Words are so inadequate, but I sure can't do this as a good model. The problem is, AI isn't a yes/no thing, it's graded. We've already got primitive AIs. They've been getting better every year. If fully general AIs don't show up it will be BECAUSE we've killed ourselves off or ended civilization in some other way. It's not a question of whether they are possible, we know they are possible. We also know that there are lots of tricky details. What we don't know is how much computational power they demand. We've got estimates, but they aren't based on anything solid. So we may end up with one giant computer (not necessarily geographically centralized) that is the sole AI on the planet. Or we could end up with millions of fairly mobile ones. Or we could start with one and move towards the other. But there will clearly be lots and lots of things that are more automated than they are today. That one variable yields a huge number of different social possibilities. Now compound that with all the different possible goal structures that the AIs could have...and wonder if they would all be the same.
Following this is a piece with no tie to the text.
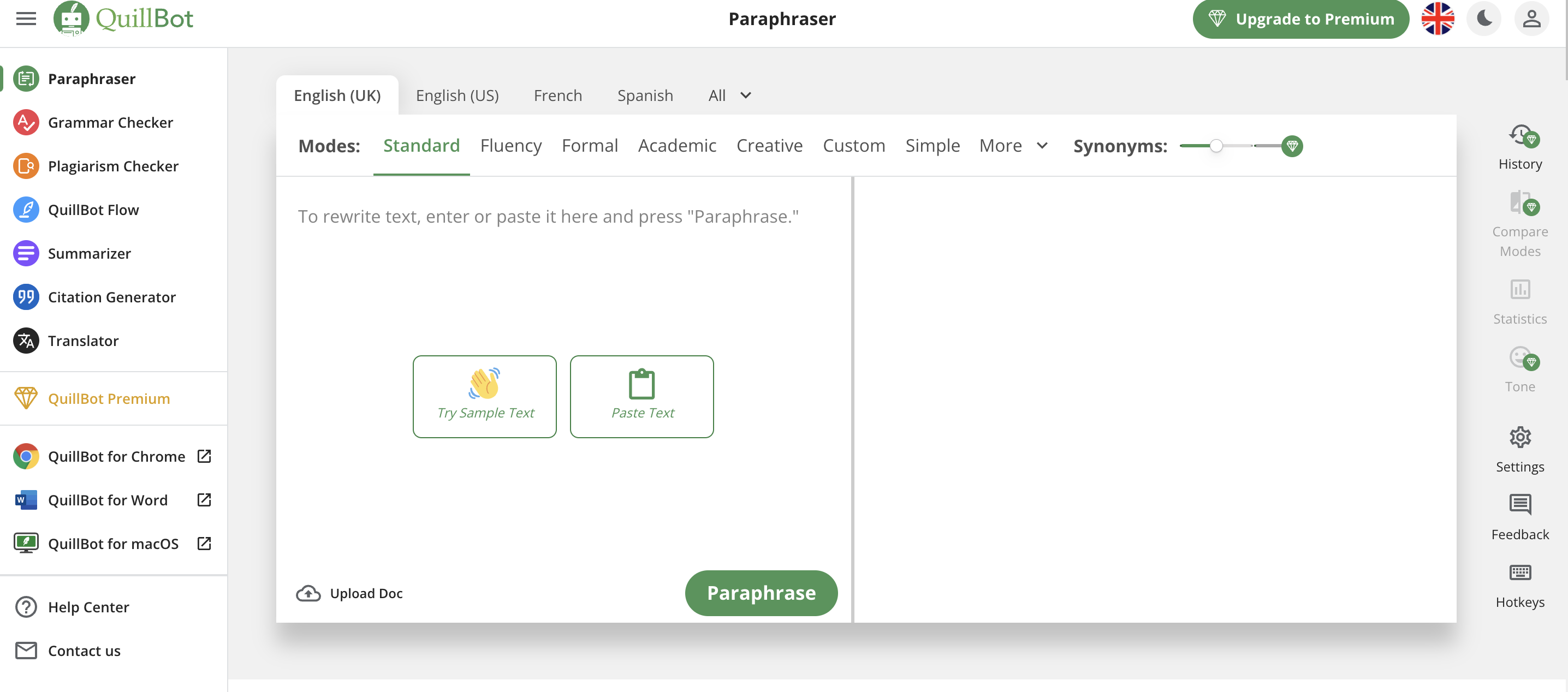Click the Translator sidebar icon
The image size is (1568, 692).
26,340
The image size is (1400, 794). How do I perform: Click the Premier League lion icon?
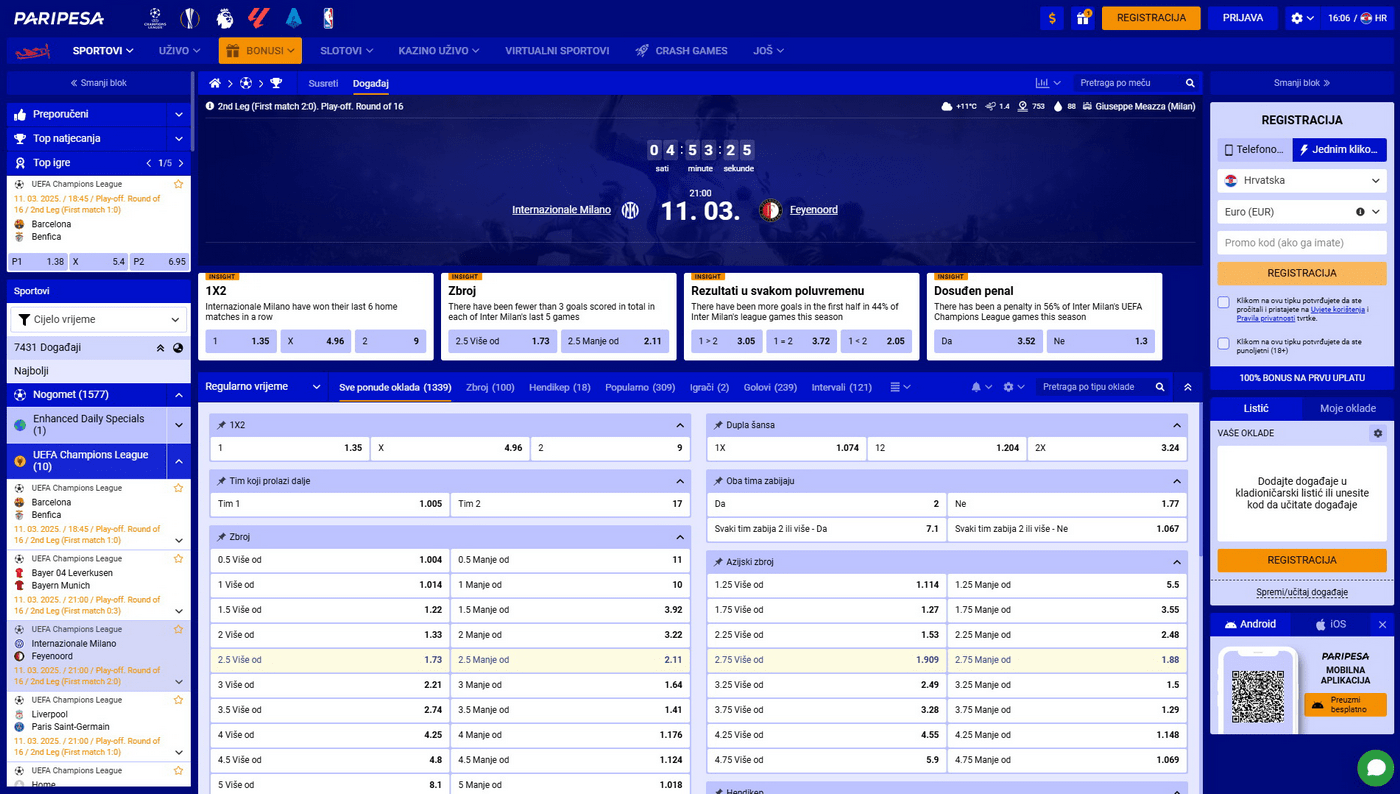point(225,18)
So there's LOTS of reasons to be afraid of AIs, and space aliens are likely to never show up. But I'm more worried about human controlled governments. We've already come within 30 seconds of a civilization ending nuclear war at least once, and by some counts more frequently.
I think we've pushed this "anyone can grow up to be president" thing too far.
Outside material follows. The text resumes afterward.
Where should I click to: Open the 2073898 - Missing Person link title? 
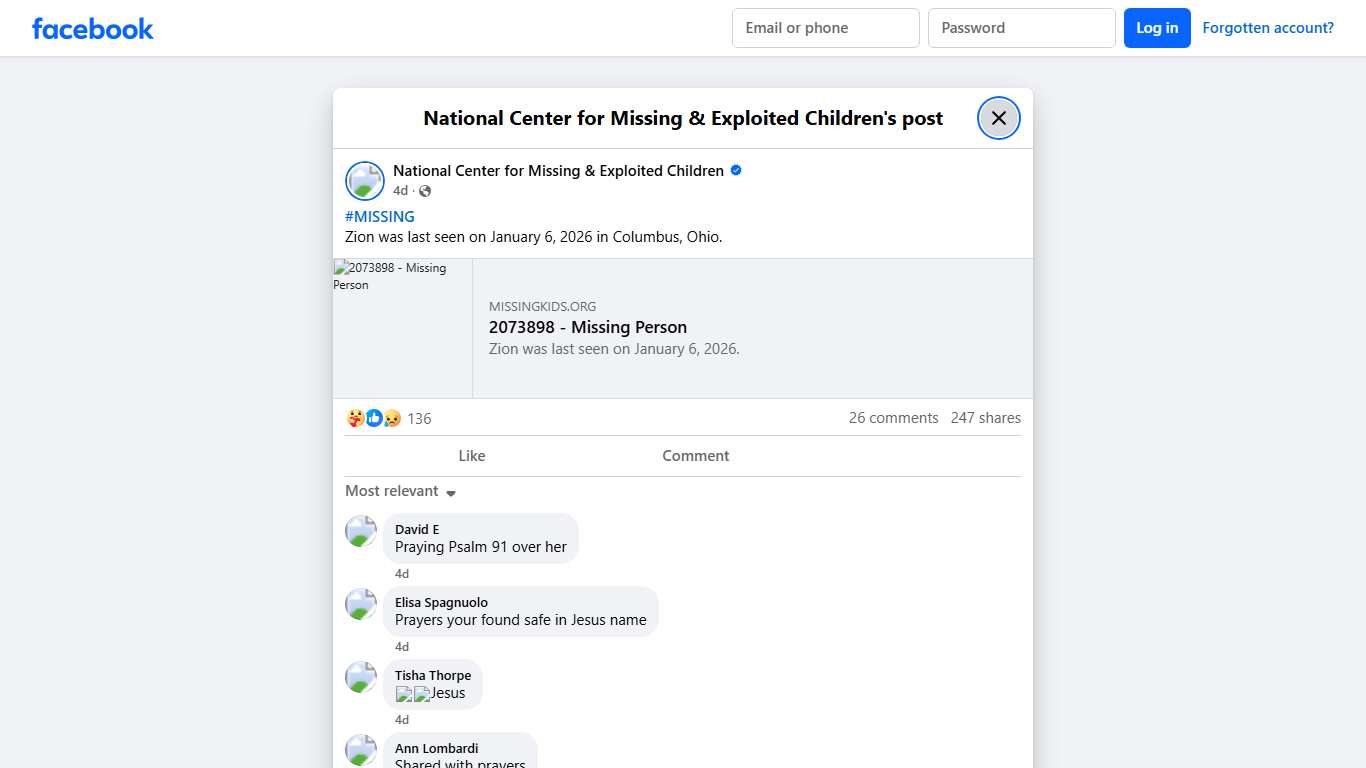[588, 327]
How do you propose to take away the voices of corporations? Shall we pass a law preventing individuals from speaking on behalf of corporations?
No, we legislate that corporations don't have free speech, they only have commercial speech. Like in advertisements. Because while they employ people, corporations are not people.
Advertisements have all sorts of restrictions on what they can say. They can't blatantly LIE. Because that would be fraud. For some things they face COMPELLED speech. All that sped-up medical information at the end of medication ads.
In that way, if a person lobbied their politician, they can say whatever they want. But if a corporate lobbyist lied to a politician, they could be sued.
And organizations of people don't have all the rights that individual people have. Nor the risks. Which is why we form corporations.
We can execute a person for a crime. We don't execute groups of people. At least we're not supposed to.
We can revoke the charter of a big corporation if we think it is no longer serving the interests of society,
Name me a corporation with actual assets that had it's charter revoked.
Corporate personshood is a thing that's gone this way and that over the course of time. I think it would be better for the USA and the world if corporations had less rights. Taking away corporations' rights does not remove our individual rights.
Yup. AKA "Slow AI".
Who's this "Clarke" you're talking about? I mean, it was a Stanley Kubrick film after all.
Escher was the first MC and Giger invented the HR department.
Which of course inspired the 1920 play Rossum's Universal Robots. Wait.
Sorry, I mostly lurk here and didn't realise the title length limit. But if anyone interested in the history of robot uprisings in fiction hasn't read this, it's worth a look. "[P]opularized the concept of intelligent machines being virtually indistinguishable from humans and asked the audience where our humanity ends and theirs begin" actually matches it 100%.